The MDAAA model based on augmented FCMs was designed by data and knowledge collaboration; data was selected from the aluminum production database, and knowledge was extracted from aluminum reduction experts and production data. Knowledgeextraction methods were used to enrich the structure of the MDAAA model in order to weaken the dependence on experts. The data-driven methods were used to eliminate the subjectivity of experts, while the knowledge-driven methods were used to guide the MDAAA model construction. Due to the complexities of the aluminum reduction process, it is very difficult for technicians to provide all the fuzzy rules. EFKM and fuzzy decision trees were used for fuzzy rules extraction in order to reconstruct the initial structure of MDAAA. Due to the large number of weights, it was difficult for these to be provided by experts. In this study, the issue was solved by introducing the STA. In essence, the main task of this study was to propose a new strategy for MDAAA using FCMs based on data-driven and knowledge-driven methods. In practice, this is the first time data and knowledge collaboration based on FCMs has been introduced to MDAAA.
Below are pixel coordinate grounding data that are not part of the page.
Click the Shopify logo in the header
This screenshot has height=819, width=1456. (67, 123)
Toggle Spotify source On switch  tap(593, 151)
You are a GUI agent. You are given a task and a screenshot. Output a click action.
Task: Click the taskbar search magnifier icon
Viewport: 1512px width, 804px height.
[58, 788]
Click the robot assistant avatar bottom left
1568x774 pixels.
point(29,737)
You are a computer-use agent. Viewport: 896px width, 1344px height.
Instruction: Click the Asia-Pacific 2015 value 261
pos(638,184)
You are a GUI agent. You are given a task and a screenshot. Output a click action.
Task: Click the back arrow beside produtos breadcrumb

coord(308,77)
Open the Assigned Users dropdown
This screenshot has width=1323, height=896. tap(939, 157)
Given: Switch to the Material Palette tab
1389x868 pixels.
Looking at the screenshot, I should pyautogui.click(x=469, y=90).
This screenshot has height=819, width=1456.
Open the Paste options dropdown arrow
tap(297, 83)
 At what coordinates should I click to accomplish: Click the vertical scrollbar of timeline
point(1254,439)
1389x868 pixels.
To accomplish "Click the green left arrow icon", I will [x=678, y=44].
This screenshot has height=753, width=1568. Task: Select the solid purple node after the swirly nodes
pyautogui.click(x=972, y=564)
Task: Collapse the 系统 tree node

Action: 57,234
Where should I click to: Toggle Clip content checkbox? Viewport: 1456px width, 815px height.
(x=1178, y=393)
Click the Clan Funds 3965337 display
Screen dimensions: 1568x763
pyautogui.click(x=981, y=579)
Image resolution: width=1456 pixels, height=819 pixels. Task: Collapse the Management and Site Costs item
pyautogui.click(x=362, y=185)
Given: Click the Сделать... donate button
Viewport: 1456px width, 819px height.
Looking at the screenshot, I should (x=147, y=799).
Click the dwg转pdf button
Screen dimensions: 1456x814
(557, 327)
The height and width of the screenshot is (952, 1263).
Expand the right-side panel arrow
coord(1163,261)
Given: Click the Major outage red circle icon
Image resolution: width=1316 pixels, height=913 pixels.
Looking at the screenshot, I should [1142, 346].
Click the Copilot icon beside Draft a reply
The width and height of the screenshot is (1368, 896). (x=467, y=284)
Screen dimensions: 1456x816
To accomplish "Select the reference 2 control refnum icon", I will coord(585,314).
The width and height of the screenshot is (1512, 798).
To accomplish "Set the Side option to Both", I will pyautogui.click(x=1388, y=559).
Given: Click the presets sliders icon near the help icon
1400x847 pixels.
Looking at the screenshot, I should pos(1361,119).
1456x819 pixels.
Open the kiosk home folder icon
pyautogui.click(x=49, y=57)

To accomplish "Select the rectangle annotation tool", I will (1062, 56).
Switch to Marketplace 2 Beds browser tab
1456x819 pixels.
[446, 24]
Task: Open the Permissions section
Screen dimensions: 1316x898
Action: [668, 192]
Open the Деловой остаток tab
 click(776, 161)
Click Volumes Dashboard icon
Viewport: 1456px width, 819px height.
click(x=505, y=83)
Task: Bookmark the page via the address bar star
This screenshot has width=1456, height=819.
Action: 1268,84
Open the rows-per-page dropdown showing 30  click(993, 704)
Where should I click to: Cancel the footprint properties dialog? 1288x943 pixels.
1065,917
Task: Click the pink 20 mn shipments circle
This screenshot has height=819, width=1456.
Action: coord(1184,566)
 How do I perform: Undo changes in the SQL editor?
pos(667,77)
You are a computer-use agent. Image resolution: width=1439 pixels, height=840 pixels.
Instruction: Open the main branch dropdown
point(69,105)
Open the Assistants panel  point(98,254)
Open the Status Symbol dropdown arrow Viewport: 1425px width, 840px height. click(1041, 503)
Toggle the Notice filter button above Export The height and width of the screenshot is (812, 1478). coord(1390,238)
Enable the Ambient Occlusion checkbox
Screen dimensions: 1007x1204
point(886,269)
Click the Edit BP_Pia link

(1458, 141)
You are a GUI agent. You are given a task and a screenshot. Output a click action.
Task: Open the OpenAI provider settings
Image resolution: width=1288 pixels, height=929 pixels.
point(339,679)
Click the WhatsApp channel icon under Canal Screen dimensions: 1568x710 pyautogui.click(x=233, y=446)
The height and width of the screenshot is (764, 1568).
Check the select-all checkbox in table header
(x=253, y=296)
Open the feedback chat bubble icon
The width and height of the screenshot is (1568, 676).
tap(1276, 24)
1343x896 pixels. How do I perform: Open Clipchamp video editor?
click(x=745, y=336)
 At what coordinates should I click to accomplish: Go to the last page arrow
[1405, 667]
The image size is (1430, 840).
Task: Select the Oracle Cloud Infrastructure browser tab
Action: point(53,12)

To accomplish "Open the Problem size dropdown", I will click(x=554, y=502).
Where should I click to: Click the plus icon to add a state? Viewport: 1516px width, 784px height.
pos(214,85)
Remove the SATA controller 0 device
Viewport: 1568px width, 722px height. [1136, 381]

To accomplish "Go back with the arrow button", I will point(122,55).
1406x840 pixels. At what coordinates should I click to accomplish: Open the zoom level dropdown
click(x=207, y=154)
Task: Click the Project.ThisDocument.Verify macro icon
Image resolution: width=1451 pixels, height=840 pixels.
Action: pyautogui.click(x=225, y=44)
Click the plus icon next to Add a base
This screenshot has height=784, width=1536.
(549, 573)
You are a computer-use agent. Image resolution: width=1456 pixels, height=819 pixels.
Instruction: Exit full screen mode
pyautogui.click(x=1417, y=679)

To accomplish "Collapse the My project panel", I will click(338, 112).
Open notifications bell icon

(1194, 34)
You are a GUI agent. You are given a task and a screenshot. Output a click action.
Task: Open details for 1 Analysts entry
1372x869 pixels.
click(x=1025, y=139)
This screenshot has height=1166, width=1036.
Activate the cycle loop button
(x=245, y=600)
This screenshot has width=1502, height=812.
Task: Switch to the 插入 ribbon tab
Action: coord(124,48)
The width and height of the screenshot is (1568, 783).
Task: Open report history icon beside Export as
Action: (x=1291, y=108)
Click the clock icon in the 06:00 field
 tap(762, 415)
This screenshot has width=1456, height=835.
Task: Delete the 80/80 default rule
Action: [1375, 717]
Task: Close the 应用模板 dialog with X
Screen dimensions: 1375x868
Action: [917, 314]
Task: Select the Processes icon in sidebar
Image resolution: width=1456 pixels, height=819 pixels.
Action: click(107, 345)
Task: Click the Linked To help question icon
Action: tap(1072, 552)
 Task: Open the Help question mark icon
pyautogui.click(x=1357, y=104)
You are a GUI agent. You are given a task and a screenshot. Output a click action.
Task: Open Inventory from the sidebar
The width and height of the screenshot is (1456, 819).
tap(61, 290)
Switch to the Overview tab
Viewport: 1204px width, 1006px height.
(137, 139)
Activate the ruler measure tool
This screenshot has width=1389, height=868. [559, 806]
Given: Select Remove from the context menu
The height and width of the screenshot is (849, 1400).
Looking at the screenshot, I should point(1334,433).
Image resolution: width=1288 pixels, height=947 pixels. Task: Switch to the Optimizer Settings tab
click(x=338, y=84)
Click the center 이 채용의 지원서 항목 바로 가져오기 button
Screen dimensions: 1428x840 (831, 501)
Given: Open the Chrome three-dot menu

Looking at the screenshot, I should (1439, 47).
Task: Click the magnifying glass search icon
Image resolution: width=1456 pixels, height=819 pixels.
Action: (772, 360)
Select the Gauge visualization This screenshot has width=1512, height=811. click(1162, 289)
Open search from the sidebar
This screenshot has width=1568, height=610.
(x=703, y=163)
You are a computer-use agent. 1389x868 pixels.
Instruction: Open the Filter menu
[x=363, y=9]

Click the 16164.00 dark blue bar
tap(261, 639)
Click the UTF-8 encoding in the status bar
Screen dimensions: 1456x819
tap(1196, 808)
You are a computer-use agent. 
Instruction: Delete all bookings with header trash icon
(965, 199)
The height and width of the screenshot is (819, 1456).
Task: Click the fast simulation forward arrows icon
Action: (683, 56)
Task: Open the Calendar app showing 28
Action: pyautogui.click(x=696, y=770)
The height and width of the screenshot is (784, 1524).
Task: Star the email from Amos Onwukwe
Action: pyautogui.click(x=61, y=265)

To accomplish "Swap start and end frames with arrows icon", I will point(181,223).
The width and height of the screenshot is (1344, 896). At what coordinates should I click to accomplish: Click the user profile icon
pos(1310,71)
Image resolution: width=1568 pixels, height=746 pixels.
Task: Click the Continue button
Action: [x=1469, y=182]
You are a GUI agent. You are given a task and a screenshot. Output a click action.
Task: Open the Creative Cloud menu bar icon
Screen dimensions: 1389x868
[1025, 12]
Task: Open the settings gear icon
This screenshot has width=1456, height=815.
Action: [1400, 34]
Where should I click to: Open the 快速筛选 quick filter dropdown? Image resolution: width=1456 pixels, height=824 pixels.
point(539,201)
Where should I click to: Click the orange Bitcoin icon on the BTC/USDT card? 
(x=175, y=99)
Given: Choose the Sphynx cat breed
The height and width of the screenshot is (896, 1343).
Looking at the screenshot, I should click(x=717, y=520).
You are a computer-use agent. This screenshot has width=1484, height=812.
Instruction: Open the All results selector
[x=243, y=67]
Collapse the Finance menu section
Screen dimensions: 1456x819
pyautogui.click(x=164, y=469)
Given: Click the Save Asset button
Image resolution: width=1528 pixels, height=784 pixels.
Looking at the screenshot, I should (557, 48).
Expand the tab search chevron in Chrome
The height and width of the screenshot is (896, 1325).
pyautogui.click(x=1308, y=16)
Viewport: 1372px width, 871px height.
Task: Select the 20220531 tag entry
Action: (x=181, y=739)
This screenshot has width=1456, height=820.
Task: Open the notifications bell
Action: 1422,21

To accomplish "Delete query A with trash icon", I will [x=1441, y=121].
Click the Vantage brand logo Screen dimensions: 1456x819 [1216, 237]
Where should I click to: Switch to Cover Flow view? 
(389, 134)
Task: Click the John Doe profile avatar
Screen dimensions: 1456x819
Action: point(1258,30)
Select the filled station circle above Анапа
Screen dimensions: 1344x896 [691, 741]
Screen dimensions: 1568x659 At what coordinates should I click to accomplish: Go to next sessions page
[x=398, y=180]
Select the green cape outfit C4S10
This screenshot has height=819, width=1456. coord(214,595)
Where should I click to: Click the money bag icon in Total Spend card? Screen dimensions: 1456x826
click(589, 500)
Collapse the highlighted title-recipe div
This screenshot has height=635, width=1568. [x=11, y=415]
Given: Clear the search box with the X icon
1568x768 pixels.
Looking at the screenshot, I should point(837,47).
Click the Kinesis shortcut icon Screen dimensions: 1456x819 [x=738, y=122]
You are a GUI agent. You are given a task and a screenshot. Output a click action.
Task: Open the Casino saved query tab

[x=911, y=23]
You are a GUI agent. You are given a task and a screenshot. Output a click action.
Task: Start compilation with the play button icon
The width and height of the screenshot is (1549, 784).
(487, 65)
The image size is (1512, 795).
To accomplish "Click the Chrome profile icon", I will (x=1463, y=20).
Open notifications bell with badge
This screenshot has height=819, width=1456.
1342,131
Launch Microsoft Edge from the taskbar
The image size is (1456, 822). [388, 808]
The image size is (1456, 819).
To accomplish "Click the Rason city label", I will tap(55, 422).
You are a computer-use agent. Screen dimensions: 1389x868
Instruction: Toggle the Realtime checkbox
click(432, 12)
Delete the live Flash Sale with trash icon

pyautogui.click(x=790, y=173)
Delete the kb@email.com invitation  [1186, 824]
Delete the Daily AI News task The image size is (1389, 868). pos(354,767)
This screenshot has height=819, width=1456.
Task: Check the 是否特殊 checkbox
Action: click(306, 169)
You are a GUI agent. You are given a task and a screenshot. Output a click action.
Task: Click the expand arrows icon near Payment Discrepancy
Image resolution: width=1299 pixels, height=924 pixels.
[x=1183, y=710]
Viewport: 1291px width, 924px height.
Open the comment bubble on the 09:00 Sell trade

The data used in this study were selected to correspond to low VI, low WA, and low MV per day. First, the STA had a faster convergence rate than other learning methods, according to Figs. 10–13, and the MAPE was lower than that based on other learning algorithms. Second, the MAPE based on EFKM was lower than that based on FKM, and compared with the initial structure, the MAPE based on the STA was lower under the amended structure. In addition, having a maximum absolute error equal to 0.4498 meant that only an average of 0.8094 kg existed between the real feeding amount and the calculated value, which was acceptable and reasonable for the complicated aluminum reduction process. Third, in comparison with the existing MDAAA strategies, the proposed method had a better performance.

《6. Conclusions》

6. Conclusions

In this study, a data and knowledge collaboration strategy for MDAAA was proposed based on augmented FCMs. In practice, the AFA is decided by technicians, who combine the data report with experiential knowledge. FCMs are an efficient tool for capturing kinds of knowledge, dealing with complicated models, and processing knowledge problems, as they represent domain knowledge both visually and descriptively. Therefore, FCMs are more comprehensible than other strategies for aluminum reduction technicians. Knowledge-driven techniques were used for concepts selection and initial structure construction, and data-driven methods were used for knowledge extraction in order to reconstruct the initial structure, which enriched the knowledge-based system. The learning algorithm STA was introduced to detect the weights among the concepts of the FCMs; the results were compared with those of other learning algorithms. In addition, the proposed strategy for MDAAA was compared with those in existing research. The results show that the proposed strategy is valid and more effective than other strategies for MDAAA. The proposed strategy has potential for application in automatic decision-making for AlF3 addition. The results show the prospective performance of the MDAAA model based on augmented FCMs. These results encourage us to continue work on another challenging and relevant problem— namely, feeding interval optimization in the aluminum reduction process.

《Acknowledgements》

Acknowledgements

This project is supported by the National Natural Science Foundation of China (61773405, 1533020, 61621062, and 61725306) and the innovation project of Central South University (502390003).

《Compliance with ethics guidelines》

Compliance with ethics guidelines

Weichao Yue, Weihua Gui, Xiaofang Chen, Zhaohui Zeng, and Yongfang Xie declare that they have no conflicts of interest or financial conflicts to disclose.